Home » Governance » Empowerment Policies Must Be Intensified [editorial]

As we celebrate 34 years of the end of colonial rule, there are still people who want to stand on the side of the oppressor and talk about an end to indigenisation and empowerment policies.

Numerous reports have been published in some sections of the local and international media on the “need” to revise economic empowerment policies so that we can better attract foreign direct investment.

We are told by “analysts” and “experts” that the empowerment and indigenisation, as it is presently constituted, “scares away investors” and will result in major economic malaise for Zimbabweans.

Notably, none of these reports gives any suggestions as to how the policies can be modified or improved upon.

Rather they give the distinct impression that the policy should simply go so that FDI can flow into the country as it did back in the times when a white minority ran the farms and mines and the black majority provided the cheap labour.
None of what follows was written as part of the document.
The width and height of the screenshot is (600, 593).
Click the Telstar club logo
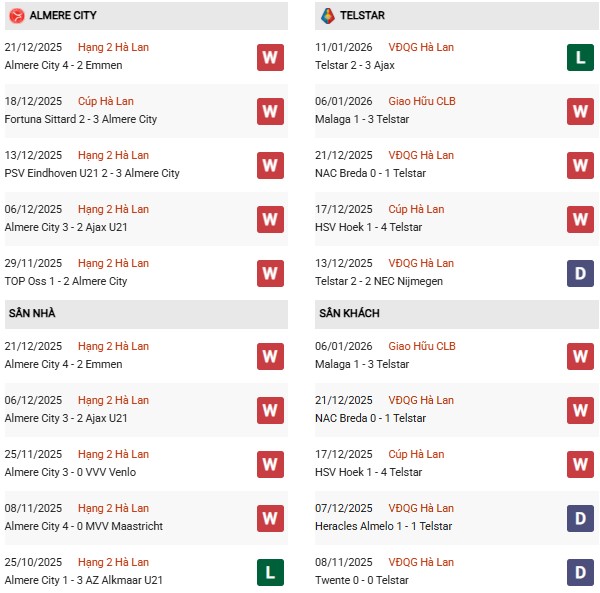click(327, 16)
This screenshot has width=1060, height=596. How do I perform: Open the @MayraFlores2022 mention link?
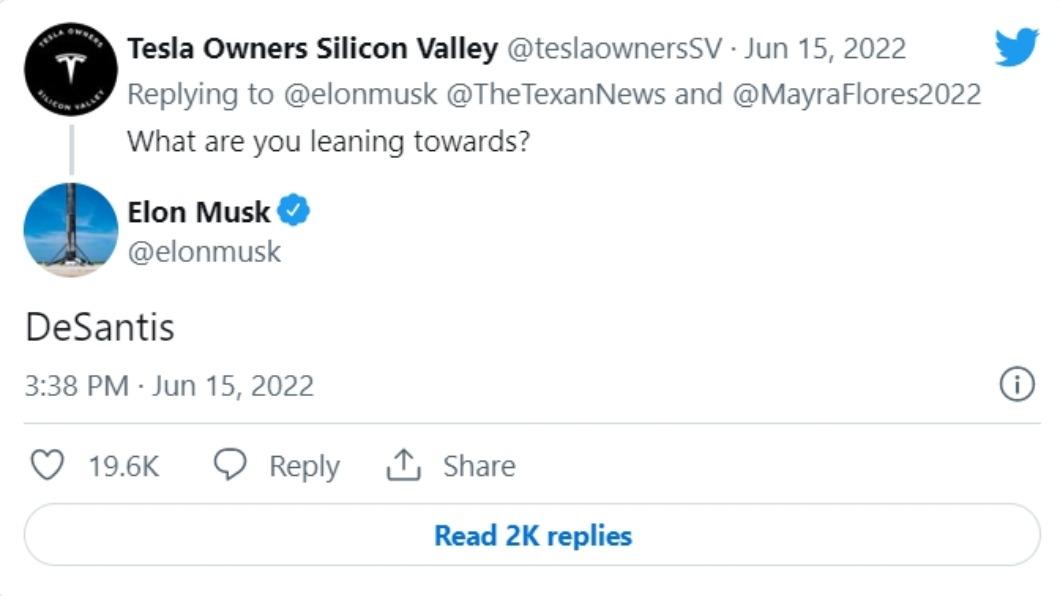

Any right thinking person would thus be forgiven for coming to the inescapable conclusion that the ultimate objective of such reports is to rubbish the empowerment of ordinary people so that they simply remain labour for foreign investors.

Naturally, the only ones to benefit from the kind of situation that these sections of the media are agitating for would be the foreign investors and their local lackeys who pose as national politicians (read puppets) and businesspersons (read glorified employees holding the posts of CEOs, managing directors and whatever else foreign capital calls them to keep them happy).

These are people who are content to merely replace one form of oppression with another, without caring about the genuine empowerment of the ordinary man and woman.

Information, Media and Broadcasting Services Minister Professor Jonathan Moyo has said that the popularly-elected ZANU-PF Government will not adjust the empowerment policies to suit foreign interests at the expense of Zimbabweans.

He says there is no way that Government, after having been mandated to lead on the basis of empowerment and indigenisation, can turn around and abandon those policies.

And that is as it should be.

Our debate should by now have reached the stage where we discuss how best to improve on the empowerment and indigenisation laws and regulations and not on scrapping them.

The people have already said, by voting for Zanu-PF, that they want empowerment and indigenisation. They rejected the MDC-T manifesto that was preoccupied with making us largely employees of exploitative foreign capital for a reason and we must all respect that choice.

Surely, our country cannot progress as long as we have individuals in our midst who only think of their share of the pie without thinking about the broader national interest. Let us all put our minds and energy together to ensure that real empowerment comes to the people.

Let us not waste our time lobbying for the end of a policy that is here to stay.

Our time and energy must be expended on implementing good policies and fine-tuning those potentially beneficial policies that are perhaps not well-structured at present.

There is much work that is to be done so that we make Zimbabwe great.

We cannot expend precious time and energy on flogging dead horses when the race is there to be finished and won.